I pronto soccorso italiani, “anello debole del sistema sanitario”
Allargando il quadro al contesto nazionale, il sindacato lamenta che “i pronto soccorsi italiani continuano a essere sovraffollati e in perenne sofferenza e si confermano il grande anello debole del nostro Servizio sanitario nazionale. Nel caso degli infermieri dei pronto soccorsi, poi, siamo di fronte a situazioni intollerabili: turni anche di 16-17 ore per coprire l’assenza dei colleghi e compensare quella degli Oss, con una drammatica esplosione di casi di demansionamento. Ed ecco che, giorno dopo giorno, aumentano le richieste di trasferimento, proprio per quelle condizioni di lavoro inaccettabili, fomentate da aggressioni e violenze, che in Italia, in particolar modo in estate, sfiorano i 4-5 casi a settimana”.

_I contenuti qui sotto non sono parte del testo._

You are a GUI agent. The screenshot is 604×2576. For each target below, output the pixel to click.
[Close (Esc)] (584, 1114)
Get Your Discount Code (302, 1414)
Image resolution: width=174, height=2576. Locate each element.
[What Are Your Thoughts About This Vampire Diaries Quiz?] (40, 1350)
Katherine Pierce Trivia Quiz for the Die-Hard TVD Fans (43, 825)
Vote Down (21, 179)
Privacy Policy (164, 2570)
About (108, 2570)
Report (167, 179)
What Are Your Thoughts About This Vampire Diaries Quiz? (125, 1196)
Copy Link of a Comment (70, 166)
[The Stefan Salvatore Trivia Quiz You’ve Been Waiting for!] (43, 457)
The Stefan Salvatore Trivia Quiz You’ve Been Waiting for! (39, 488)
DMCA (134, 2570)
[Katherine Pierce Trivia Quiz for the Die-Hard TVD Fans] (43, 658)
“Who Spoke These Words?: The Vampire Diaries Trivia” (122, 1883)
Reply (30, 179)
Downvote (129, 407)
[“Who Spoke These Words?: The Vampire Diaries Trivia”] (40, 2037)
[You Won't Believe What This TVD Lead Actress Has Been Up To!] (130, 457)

In estate i pronto soccorso vanno ancora più in crisi
Con una altissima percentuale di casi nei pronto soccorsi sono da codice verde o addirittura bianco. Potrebbero quindi essere gestiti da strutture esterne agli ospedali, ma la sanità territoriale da nord a sud è totalmente inefficiente. “In estate l’aumento del 20/30% di afflusso di pazienti nei pronto soccorsi, in particolare nelle zone turistiche, è una percentuale più che normale. Sono però i nostri ospedali ad essere impreparati ad affrontare tale surplus di accessi, con la media dei tempi di attesa per i cittadini che si innalza pericolosamente, tra le 4 e le 5 ore per soggetto. Fino ad un picco di 8 ore e mezza fatto registrare nei casi peggiori già quest’anno”.